The assessment team is doing everything that it can to provide assistance as quickly as possible.  For example, some remote communities have experienced serious wind damage and are largely bereft of shelter. So our team is bringing in the first batch of plastic sheeting by helicopter to help them build temporary shelter and get out of the elements.  But a more sustained effort of relief and recovery will be necessary in order to help populations buffeted by Cyclone Giovanna get back on their feet.  Our deputy emergency coordinator will stay in Brickaville today to open a makeshift emergency operations office and begin mobilizing experienced emergency staff to move forward with providing shelter and food and reopening disrupted transport routes.  Thanks to funds provided by the CARE Emergency Group in Geneva, we have been able to hit the ground running in order to provide vital help to those most in need. However, more resources will be needed in the coming weeks to scale up relief and recovery operations.”

Blog #1: “Getting ready to respond”

“On Wednesday morning, CARE sent a helicopter to the areas affected by cyclone Giovanna to assess the damage. The storm made landfall on Tuesday, February 14, on the east coast of the country and it brought heavy winds and rains. Our staff have been preparing for this as we could monitor the storm coming close. Luckily, when Giovanna made landfall, it lost some speed and was therefore not quite as strong as the Category 4 storm that had been predicted. But still, it left a path of destruction through several districts.  Two districts in particular, with a total population of over  400,000 were particularly hard hit. What was really unusual was that after hitting the coast and traveling inland, the cyclone passed directly over the capital city, so I and the rest of our staff had to stay home until late Tuesday morning. There were extremely strong winds. Giant billboards were blown down and debris was flying around. I am glad that all of my colleagues are safe and accounted for. Here in “Tana”, as we call the capital, there has been quite some destruction and people were not really prepared for the storm. MDG_CD_John_Uniack_Davis_headshot

Tomorrow we will have a better picture of the devastation when we evaluate the data from our aerial assessment. CARE staff from our sub-office in Vatomandry report that at least 60 percent of dwellings in the town have been partially damaged or completely destroyed. Houses in these poor areas are often built of bamboo and palm leaves, so it is easy for a strong wind to rip them apart. Many families have experienced these storms before, so they usually repair their houses quickly. But especially elder people or households headed by women need our help now to provide them with construction materials. There are sixteen reported deaths so far, but I expect the numbers to rise. Many areas are still cut off and have not been reached yet.

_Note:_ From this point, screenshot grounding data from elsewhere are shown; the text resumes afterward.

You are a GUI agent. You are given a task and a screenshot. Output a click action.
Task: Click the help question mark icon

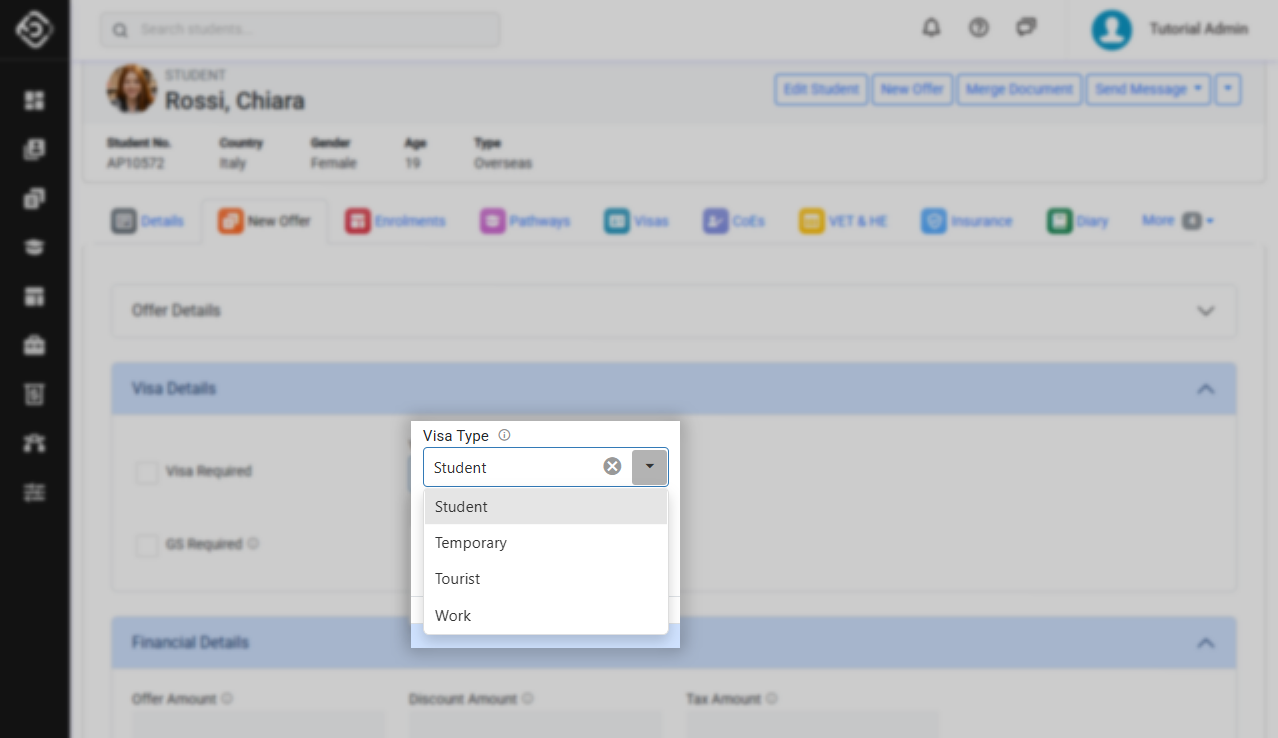point(979,28)
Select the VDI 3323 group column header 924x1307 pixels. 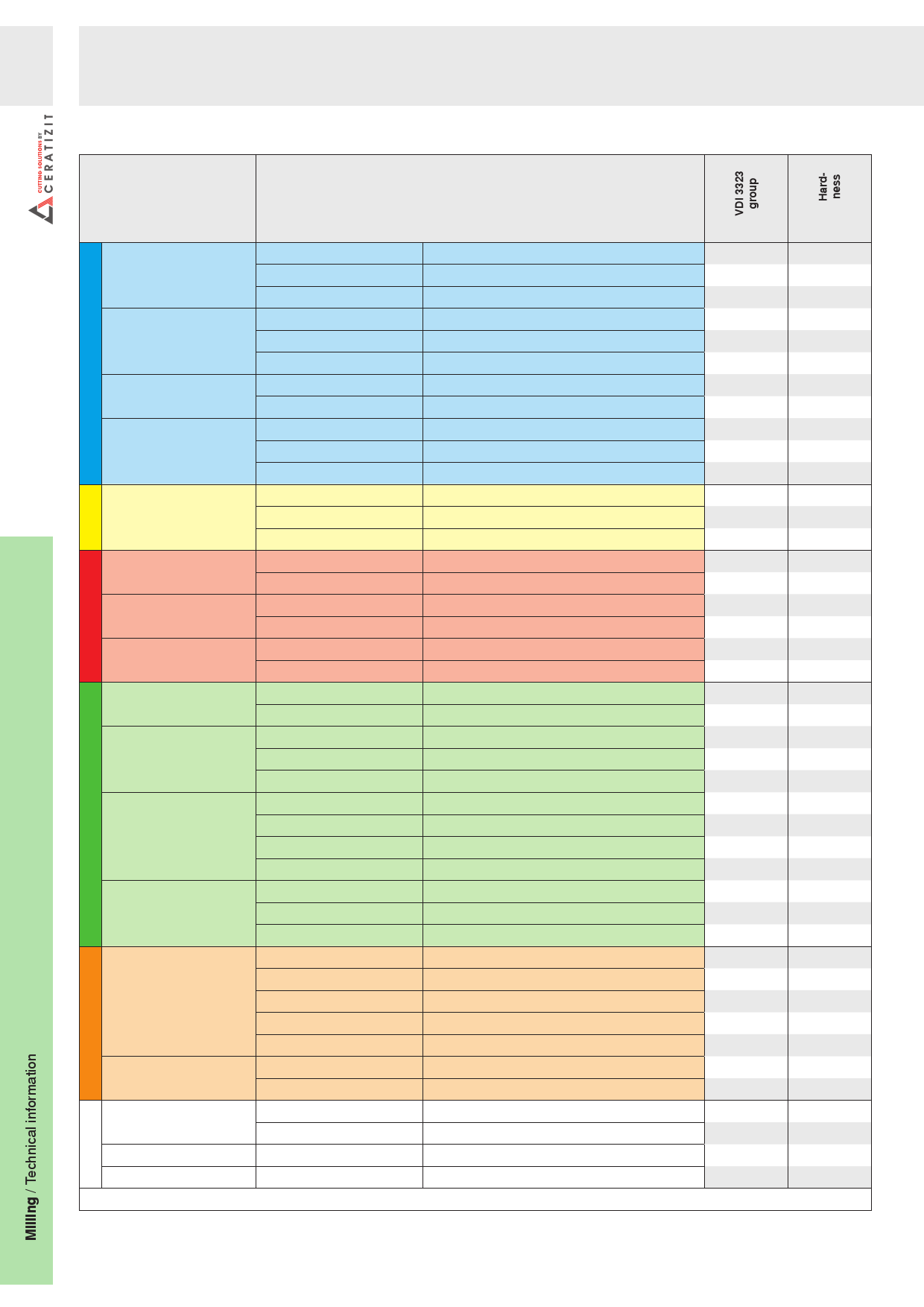(x=746, y=198)
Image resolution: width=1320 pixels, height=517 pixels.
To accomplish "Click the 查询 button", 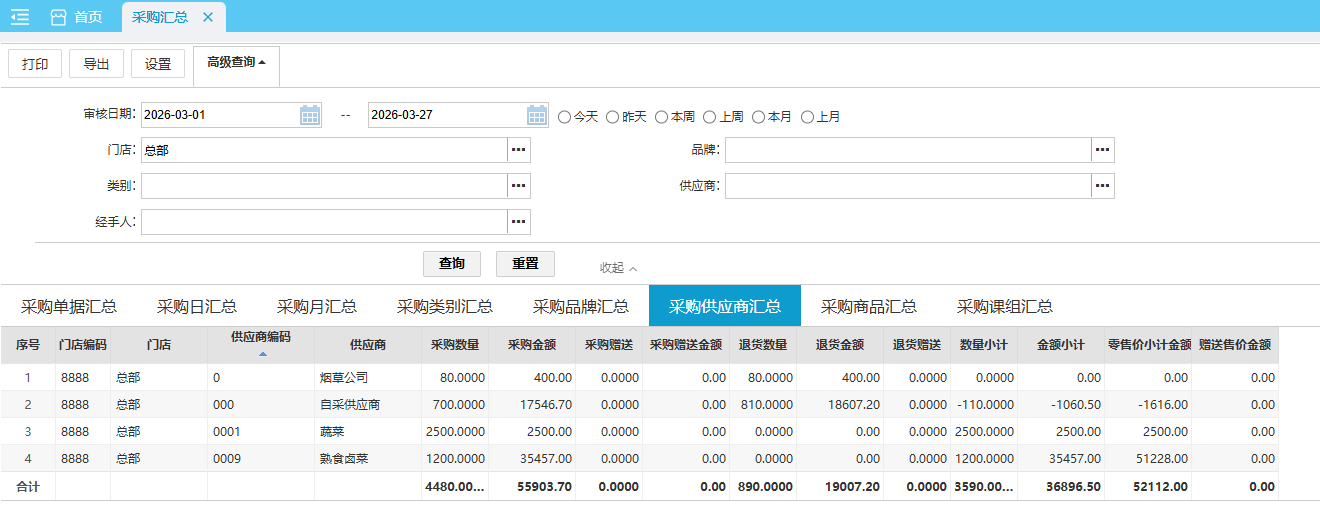I will (x=452, y=264).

CARE had plastic sheeting prepositioned in our warehouse that we can distribute to 6,000 households or 30,000 people as a first emergency response. Once we have clearly assessed the needs and locations, we will begin with the distribution. People will probably also need food assistance, as their stocks might be lost in the damage. And as roads are destroyed, we need to rebuild them quickly to get access to affected villages. CARE is one of the most established emergency actors in Madagascar, we have provided emergency relief to cyclones in the past years, such as Bingiza and Hubert. I hope that this time again we will get the necessary support and funding to act quickly and reach those who need our help now.”